Phase II clinical trial of respiratory drug for treatment of Parkinson’s reveals promising results
Results of a Phase II clinical trial evaluating ambroxol as a potential treatment to slow progression of Parkinson’s (PD) have shown it can effectively cross the blood-brain barrier and increase levels of glucocerebrosidase (GCase) in the brain cells of people with PD. Between January 2017 and April 2018 a Phase II clinical trial was conducted by Professor Anthony Schapira and his research team at University College, London and the Royal Free Hospital. Results were published in The Journal of the American Medical Association (JAMA) Neurology on 13th January, 2020.
Ambroxol is a commonly used medication in Europe, which promotes the clearance of mucus and eases coughing. It is used for the treatment for respiratory diseases, and also has anti-inflammatory properties.

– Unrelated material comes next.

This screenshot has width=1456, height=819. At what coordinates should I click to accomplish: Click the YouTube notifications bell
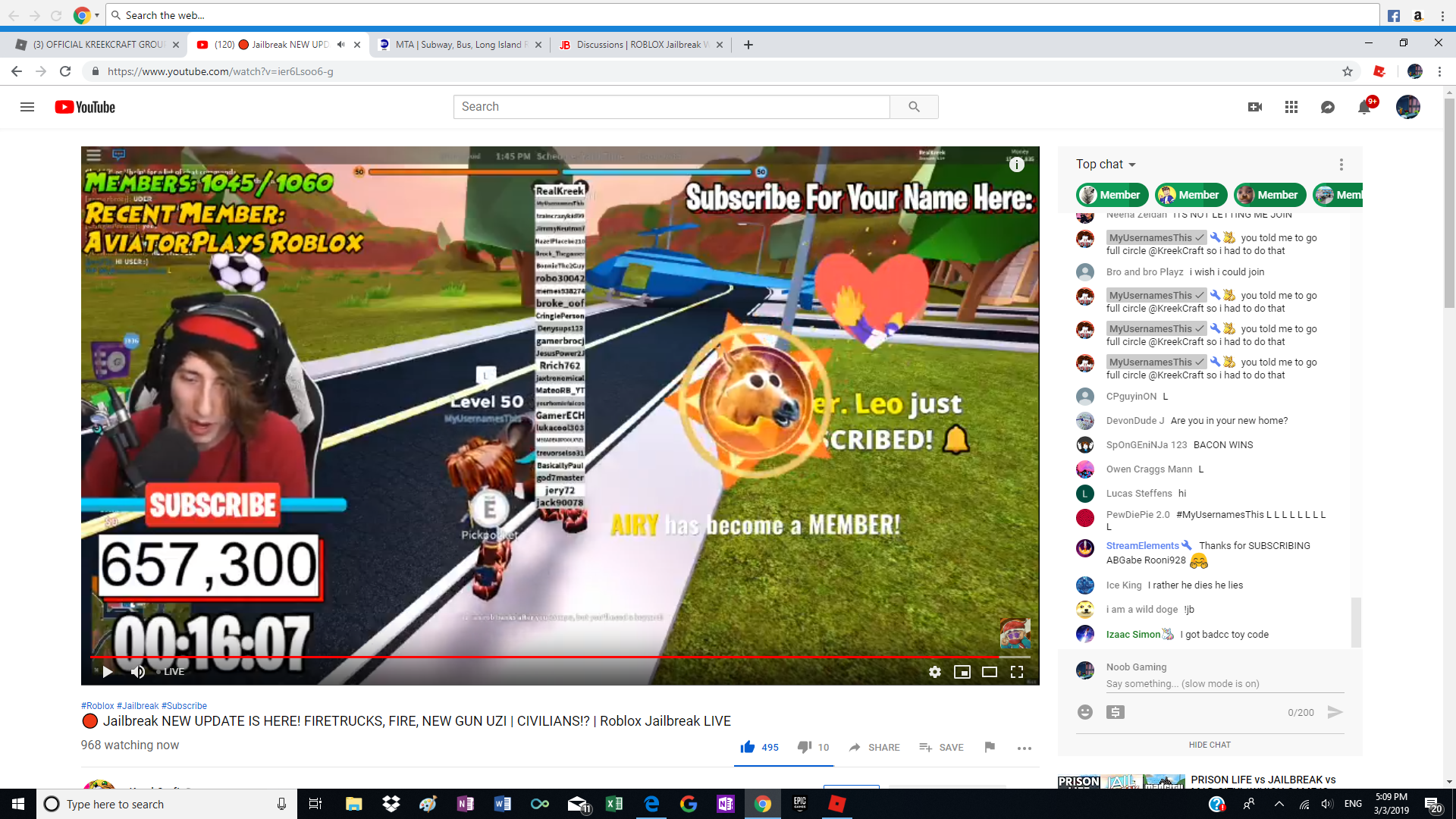(x=1364, y=107)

Preclinical experiments suggest that ambroxol may help by bolstering cellular waste disposal systems. In PD, there is evidence to suggest that abnormal proteins are accumulated in cells and are not being disposed of properly. In particular, researchers have found that ambroxol increases levels of a protein called GCase in cells. By increasing levels of GCase, ambroxol allows cells to remove waste more effectively. This would ideally keep cells healthier for longer and therefore slow down the progression of PD.
This study has been funded by CPT in partnership with Van Andel Institute (VAI) and the John Black Charitable Foundation. Further studies will be required to determine if ambroxol is having a disease-modifying impact. CPT, VAI and the John Black Charitable Foundation are now actively exploring the next steps in the clinical testing of ambroxol.